ABOUT THIS EXERCISE:
Once you find the line with "How we use cookies (34, 2556)" in the data that follows, repeat it and every line after it exactly, through the line with "Dung Dịch Tẩy Keo, Nhựa Đường 3M (133, 1564)".

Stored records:
▬▬▬

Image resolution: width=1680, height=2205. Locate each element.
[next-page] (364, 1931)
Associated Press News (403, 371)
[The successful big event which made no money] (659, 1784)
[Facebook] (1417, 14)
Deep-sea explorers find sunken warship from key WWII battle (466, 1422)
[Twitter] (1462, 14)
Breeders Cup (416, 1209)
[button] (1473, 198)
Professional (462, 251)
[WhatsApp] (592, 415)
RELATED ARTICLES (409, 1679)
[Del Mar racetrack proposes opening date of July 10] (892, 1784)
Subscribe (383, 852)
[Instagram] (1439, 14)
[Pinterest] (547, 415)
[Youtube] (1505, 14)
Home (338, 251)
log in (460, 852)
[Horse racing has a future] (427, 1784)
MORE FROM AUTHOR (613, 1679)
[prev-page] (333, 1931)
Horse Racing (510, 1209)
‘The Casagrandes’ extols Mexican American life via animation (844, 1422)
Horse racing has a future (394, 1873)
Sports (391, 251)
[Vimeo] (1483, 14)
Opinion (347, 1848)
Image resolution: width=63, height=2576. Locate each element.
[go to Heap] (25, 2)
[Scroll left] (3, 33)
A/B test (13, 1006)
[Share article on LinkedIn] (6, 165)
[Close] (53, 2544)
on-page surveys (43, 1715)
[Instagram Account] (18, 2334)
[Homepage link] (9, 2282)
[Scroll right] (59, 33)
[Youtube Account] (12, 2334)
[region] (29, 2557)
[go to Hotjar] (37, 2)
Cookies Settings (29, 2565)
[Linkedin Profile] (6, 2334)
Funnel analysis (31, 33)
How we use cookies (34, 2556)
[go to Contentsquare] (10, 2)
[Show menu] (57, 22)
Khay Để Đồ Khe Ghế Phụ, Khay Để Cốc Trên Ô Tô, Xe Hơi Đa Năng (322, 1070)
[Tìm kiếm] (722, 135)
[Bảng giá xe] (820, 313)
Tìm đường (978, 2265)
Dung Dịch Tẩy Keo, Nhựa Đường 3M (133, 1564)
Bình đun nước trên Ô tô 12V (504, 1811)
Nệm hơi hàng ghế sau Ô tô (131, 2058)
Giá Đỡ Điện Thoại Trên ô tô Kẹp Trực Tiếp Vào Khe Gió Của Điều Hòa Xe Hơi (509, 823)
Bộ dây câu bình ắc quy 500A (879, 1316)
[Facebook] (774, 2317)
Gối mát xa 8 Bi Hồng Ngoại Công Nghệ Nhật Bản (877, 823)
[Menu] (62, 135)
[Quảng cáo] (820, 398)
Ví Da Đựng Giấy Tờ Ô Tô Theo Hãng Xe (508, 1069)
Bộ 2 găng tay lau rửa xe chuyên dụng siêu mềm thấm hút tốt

▬▬▬

ANSWER TO THE PROBLEM:
How we use cookies (34, 2556)
[go to Contentsquare] (10, 2)
[Show menu] (57, 22)
Khay Để Đồ Khe Ghế Phụ, Khay Để Cốc Trên Ô Tô, Xe Hơi Đa Năng (322, 1070)
[Tìm kiếm] (722, 135)
[Bảng giá xe] (820, 313)
Tìm đường (978, 2265)
Dung Dịch Tẩy Keo, Nhựa Đường 3M (133, 1564)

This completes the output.